(What the task requires) Find every line in the material below that contains the string "will" and copy each of those lines.

(Data for this exercise)
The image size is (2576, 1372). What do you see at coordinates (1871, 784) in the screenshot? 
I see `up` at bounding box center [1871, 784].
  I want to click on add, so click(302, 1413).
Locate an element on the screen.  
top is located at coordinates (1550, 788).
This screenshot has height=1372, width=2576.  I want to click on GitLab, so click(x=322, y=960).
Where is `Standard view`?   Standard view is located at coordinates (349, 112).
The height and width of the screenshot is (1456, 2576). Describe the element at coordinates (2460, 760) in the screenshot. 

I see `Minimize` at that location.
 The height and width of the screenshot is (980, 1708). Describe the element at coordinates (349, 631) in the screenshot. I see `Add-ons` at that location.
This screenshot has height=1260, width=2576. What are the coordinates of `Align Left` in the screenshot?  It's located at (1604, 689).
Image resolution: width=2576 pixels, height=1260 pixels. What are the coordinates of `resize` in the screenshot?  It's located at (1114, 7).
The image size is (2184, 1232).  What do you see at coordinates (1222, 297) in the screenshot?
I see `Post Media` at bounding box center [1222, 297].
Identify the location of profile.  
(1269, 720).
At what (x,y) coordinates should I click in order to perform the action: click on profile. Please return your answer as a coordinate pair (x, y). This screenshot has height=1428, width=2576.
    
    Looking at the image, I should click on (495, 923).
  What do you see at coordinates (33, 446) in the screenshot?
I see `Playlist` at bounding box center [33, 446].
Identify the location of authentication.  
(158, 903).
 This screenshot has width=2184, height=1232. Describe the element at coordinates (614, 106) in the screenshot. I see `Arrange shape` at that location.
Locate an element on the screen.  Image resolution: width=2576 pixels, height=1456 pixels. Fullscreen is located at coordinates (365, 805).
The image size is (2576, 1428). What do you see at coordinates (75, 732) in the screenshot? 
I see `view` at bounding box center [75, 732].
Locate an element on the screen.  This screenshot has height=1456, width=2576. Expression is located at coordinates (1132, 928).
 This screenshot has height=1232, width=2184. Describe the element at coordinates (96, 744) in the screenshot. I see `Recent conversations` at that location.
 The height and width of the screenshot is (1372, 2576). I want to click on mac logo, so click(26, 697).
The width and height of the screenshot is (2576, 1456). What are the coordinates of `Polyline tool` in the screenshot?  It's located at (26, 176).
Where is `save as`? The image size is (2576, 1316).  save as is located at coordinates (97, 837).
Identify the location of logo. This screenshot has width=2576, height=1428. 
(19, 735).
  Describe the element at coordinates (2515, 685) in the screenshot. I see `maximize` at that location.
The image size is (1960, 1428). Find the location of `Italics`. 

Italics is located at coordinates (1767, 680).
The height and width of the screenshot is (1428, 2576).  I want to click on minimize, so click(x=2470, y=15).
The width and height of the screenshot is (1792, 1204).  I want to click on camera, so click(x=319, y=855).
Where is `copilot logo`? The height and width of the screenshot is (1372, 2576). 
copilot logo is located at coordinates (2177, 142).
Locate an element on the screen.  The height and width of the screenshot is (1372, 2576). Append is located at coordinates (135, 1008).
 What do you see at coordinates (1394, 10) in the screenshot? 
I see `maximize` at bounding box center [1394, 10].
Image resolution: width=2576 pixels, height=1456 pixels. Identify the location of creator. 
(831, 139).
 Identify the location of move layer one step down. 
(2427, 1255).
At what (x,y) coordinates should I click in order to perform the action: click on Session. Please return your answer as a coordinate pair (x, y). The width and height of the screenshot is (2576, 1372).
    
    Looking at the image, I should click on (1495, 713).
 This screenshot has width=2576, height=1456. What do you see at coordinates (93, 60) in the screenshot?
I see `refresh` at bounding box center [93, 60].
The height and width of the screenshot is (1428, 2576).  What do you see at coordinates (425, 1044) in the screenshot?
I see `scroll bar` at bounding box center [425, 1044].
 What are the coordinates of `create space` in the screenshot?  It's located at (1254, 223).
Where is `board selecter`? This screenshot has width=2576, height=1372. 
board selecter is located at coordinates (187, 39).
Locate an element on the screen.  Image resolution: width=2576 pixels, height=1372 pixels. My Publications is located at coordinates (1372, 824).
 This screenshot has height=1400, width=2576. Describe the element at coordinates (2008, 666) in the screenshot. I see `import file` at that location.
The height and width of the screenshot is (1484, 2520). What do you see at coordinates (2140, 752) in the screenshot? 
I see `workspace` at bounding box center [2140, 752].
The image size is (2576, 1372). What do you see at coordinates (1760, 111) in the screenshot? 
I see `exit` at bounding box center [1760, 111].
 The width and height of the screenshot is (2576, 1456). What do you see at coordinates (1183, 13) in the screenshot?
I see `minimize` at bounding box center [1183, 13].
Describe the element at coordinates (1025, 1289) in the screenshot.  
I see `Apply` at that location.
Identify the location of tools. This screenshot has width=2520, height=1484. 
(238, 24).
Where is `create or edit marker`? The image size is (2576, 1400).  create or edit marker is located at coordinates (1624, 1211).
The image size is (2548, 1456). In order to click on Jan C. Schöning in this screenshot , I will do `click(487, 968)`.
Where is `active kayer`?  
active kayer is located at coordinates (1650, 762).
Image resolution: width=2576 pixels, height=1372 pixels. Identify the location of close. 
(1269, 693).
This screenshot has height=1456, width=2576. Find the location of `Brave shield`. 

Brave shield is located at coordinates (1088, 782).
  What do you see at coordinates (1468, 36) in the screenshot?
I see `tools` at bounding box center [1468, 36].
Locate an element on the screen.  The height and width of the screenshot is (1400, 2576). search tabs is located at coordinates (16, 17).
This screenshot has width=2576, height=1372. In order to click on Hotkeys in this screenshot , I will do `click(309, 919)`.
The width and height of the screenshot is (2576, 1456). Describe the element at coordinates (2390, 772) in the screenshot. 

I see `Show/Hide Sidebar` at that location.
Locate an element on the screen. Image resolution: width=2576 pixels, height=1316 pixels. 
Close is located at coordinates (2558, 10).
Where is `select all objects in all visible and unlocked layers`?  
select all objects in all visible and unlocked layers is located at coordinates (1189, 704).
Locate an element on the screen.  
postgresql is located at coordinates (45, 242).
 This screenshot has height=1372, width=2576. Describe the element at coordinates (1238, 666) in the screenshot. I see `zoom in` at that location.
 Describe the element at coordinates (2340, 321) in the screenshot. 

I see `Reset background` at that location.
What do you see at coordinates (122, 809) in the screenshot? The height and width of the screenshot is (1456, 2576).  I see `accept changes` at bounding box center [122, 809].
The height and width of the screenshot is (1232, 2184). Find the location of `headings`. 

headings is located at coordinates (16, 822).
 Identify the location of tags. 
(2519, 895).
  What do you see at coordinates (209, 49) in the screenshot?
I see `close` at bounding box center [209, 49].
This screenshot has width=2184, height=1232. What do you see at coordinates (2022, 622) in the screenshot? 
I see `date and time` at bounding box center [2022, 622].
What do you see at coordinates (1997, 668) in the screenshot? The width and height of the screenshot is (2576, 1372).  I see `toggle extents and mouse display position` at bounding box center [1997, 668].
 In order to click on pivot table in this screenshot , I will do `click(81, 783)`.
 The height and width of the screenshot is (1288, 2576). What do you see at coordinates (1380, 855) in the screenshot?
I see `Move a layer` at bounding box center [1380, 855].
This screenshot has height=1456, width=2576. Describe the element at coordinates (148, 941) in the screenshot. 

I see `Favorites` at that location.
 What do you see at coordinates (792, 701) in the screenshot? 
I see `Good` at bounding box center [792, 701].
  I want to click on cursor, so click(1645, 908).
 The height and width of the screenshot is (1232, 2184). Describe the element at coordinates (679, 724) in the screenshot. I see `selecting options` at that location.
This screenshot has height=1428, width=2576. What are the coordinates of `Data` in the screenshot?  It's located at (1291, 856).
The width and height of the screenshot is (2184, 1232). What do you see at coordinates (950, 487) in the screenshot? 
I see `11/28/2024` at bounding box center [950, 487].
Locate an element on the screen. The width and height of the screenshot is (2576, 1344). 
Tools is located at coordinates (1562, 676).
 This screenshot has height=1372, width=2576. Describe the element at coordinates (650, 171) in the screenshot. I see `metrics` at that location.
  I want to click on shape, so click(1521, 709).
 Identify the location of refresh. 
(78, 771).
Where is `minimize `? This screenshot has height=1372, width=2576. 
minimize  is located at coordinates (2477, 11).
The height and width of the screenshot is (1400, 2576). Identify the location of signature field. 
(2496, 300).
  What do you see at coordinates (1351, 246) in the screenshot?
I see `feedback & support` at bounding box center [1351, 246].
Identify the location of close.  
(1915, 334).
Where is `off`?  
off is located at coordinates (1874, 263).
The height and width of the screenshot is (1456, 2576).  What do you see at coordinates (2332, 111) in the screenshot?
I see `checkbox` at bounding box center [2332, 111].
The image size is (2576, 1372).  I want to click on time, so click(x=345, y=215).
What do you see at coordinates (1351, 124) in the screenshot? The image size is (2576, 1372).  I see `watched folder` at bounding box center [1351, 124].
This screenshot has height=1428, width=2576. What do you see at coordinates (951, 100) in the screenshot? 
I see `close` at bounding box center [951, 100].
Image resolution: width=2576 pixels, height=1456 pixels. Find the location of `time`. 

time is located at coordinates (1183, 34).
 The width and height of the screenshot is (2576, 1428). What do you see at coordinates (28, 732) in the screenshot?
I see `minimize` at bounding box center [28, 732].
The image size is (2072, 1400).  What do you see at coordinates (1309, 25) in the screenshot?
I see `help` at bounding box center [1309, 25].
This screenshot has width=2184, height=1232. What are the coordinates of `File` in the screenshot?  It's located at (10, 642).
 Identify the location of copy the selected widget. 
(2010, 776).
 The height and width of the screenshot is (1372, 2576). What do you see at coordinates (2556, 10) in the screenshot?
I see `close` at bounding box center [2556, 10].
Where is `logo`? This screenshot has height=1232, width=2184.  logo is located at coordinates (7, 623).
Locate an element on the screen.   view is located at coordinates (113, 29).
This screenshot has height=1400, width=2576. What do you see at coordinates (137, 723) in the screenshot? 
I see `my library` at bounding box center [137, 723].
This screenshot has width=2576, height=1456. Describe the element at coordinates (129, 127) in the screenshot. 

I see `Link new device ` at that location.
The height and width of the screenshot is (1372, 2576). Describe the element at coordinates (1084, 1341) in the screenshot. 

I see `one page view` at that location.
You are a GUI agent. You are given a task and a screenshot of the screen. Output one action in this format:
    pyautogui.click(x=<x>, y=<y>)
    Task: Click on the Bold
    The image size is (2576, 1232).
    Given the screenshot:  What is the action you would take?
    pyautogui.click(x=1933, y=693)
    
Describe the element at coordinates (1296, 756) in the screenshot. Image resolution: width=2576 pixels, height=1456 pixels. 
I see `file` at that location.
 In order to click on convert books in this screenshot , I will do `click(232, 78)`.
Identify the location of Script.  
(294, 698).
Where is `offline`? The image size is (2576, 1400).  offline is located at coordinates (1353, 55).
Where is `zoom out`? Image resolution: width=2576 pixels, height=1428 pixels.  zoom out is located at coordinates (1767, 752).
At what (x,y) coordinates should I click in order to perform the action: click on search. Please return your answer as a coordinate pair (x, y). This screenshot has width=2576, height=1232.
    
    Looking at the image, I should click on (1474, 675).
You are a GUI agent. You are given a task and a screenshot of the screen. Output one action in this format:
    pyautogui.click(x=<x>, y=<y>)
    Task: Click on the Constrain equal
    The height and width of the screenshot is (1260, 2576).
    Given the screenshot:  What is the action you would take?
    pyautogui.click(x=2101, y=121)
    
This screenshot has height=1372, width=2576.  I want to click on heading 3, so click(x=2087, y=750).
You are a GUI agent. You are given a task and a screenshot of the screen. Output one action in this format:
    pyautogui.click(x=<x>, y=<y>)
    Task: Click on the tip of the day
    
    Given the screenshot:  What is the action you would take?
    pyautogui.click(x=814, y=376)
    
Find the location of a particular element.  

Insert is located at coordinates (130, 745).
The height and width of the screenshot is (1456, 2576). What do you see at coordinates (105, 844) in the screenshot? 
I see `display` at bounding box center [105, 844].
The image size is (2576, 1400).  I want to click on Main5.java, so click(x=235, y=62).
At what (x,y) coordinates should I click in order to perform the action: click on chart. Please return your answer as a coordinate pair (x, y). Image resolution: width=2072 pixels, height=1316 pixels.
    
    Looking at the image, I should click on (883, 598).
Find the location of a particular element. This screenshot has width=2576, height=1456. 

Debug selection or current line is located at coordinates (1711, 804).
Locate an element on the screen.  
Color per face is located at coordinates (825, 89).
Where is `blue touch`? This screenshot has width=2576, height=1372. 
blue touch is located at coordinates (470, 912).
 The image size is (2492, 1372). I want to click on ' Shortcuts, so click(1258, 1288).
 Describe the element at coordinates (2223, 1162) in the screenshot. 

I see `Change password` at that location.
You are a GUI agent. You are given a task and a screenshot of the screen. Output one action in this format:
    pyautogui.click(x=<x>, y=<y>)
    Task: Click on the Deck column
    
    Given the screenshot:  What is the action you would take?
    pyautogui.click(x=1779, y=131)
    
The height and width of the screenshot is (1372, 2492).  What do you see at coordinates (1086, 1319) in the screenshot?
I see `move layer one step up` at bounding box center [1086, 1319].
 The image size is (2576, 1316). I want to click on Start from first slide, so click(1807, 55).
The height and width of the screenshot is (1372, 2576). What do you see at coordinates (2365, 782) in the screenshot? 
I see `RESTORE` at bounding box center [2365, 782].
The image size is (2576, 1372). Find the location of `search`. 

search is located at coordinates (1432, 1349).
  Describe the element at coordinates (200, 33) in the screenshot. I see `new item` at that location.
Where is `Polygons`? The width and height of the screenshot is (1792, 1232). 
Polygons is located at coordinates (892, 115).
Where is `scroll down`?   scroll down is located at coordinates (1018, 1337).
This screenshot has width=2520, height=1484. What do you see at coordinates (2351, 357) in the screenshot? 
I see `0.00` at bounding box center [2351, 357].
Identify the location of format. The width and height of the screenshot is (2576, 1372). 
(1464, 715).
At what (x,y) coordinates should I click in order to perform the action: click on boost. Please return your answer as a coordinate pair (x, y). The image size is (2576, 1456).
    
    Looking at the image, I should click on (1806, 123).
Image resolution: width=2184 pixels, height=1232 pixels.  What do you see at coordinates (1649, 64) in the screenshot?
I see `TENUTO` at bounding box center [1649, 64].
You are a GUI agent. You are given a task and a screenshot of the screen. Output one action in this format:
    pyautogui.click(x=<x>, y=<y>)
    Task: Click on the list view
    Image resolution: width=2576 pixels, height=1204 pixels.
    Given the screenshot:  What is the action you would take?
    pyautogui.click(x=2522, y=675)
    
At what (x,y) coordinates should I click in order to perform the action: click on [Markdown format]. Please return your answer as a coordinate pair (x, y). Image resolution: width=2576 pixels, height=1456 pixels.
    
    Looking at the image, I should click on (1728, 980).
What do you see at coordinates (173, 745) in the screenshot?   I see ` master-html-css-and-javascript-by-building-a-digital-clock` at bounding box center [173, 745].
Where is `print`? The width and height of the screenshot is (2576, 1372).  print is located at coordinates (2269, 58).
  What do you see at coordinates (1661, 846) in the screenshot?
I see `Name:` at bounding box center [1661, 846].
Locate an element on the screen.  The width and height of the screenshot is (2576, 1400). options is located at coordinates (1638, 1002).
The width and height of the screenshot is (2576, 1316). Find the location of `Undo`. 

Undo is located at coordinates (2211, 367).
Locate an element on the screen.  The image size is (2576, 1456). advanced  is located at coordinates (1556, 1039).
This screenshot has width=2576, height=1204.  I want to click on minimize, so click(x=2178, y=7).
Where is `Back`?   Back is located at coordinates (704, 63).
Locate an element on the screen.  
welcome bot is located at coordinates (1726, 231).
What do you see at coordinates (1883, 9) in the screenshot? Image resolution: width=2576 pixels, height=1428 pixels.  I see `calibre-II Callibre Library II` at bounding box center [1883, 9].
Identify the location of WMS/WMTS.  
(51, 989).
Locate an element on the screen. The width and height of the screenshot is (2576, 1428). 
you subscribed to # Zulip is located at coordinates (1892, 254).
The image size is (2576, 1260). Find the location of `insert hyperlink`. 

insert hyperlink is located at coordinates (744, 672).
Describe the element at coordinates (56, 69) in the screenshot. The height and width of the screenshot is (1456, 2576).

(Complete response)
The image size is (2548, 1456). In order to click on Jan C. Schöning in this screenshot , I will do `click(487, 968)`.
This screenshot has width=2576, height=1372. In order to click on Hotkeys in this screenshot , I will do `click(309, 919)`.
 In order to click on pivot table in this screenshot , I will do `click(81, 783)`.
 In order to click on convert books in this screenshot , I will do `click(232, 78)`.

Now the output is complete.